Broad and Alien is the World

(April 1975)


From International Socialism (1st series), No.77, April 1976, pp.31-32.
Transcribed & marked up by Einde O’ Callaghan for the Encyclopaedia of Trotskyism On-Line (ETOL).


Broad and Alien is the World
Ciro Alegria
Merlin, £2.50

OVER THE last few years people on the left have talked a lot about the ‘revolutionary peasants of the Third World’. It was splendid to bask in the glory of their struggles, much more pleasant than the mundane jobs that had to be done at home.
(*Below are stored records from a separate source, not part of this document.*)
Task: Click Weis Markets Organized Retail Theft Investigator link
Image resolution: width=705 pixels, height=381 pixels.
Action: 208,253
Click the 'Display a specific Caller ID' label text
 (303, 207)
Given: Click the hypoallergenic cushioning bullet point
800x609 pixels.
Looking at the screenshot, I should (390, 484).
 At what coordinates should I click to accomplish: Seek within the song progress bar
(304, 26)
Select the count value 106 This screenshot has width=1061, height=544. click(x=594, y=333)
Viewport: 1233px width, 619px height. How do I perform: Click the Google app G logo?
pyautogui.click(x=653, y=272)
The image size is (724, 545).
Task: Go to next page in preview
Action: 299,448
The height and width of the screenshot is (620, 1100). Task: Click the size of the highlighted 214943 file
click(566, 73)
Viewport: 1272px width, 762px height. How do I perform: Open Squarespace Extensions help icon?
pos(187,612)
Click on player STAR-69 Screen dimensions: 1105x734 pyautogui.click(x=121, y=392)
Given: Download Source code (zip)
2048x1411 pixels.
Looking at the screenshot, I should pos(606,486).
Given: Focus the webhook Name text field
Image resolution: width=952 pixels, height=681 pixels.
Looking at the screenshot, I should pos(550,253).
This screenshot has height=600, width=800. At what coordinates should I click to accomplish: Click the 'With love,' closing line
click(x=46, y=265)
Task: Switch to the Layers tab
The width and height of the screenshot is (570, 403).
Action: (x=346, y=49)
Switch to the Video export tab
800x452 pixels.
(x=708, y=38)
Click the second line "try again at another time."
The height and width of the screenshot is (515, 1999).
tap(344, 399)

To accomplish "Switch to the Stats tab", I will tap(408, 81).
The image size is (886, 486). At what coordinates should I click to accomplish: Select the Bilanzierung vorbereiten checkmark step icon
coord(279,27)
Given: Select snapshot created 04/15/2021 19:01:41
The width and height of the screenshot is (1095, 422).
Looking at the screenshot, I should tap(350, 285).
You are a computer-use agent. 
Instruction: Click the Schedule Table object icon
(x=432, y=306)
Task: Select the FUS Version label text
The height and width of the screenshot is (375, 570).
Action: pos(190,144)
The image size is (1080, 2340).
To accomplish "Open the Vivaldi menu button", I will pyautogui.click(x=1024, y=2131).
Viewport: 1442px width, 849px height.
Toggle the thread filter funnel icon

But most of us had a pretty vague picture of what these ‘revolutionary peasants’ actually looked like. If we tried to conjure up a picture of them, all we got was a cross between Che Guevara and a Vietnamese on a bicycle, with maybe a touch of Oxfam advert thrown in.

We should therefore be grateful to Merlin Press for republishing a novel which puts some flesh and blood on to the bones. The price is a bit high, but make sure your library gets it.

Ciro Alegria, a left-wing politician and novelist from Peru, died in 1967 after spending over thirty years in exile. He wrote this novel in 1941. It tells of an Indian community in Peru. The peasants own the land in common, and they run their own affairs. Decisions are made by an assembly of villagers, who elect their officials. Their hopes are modest – to build a school, for example. Otherwise all they ask is to be left alone.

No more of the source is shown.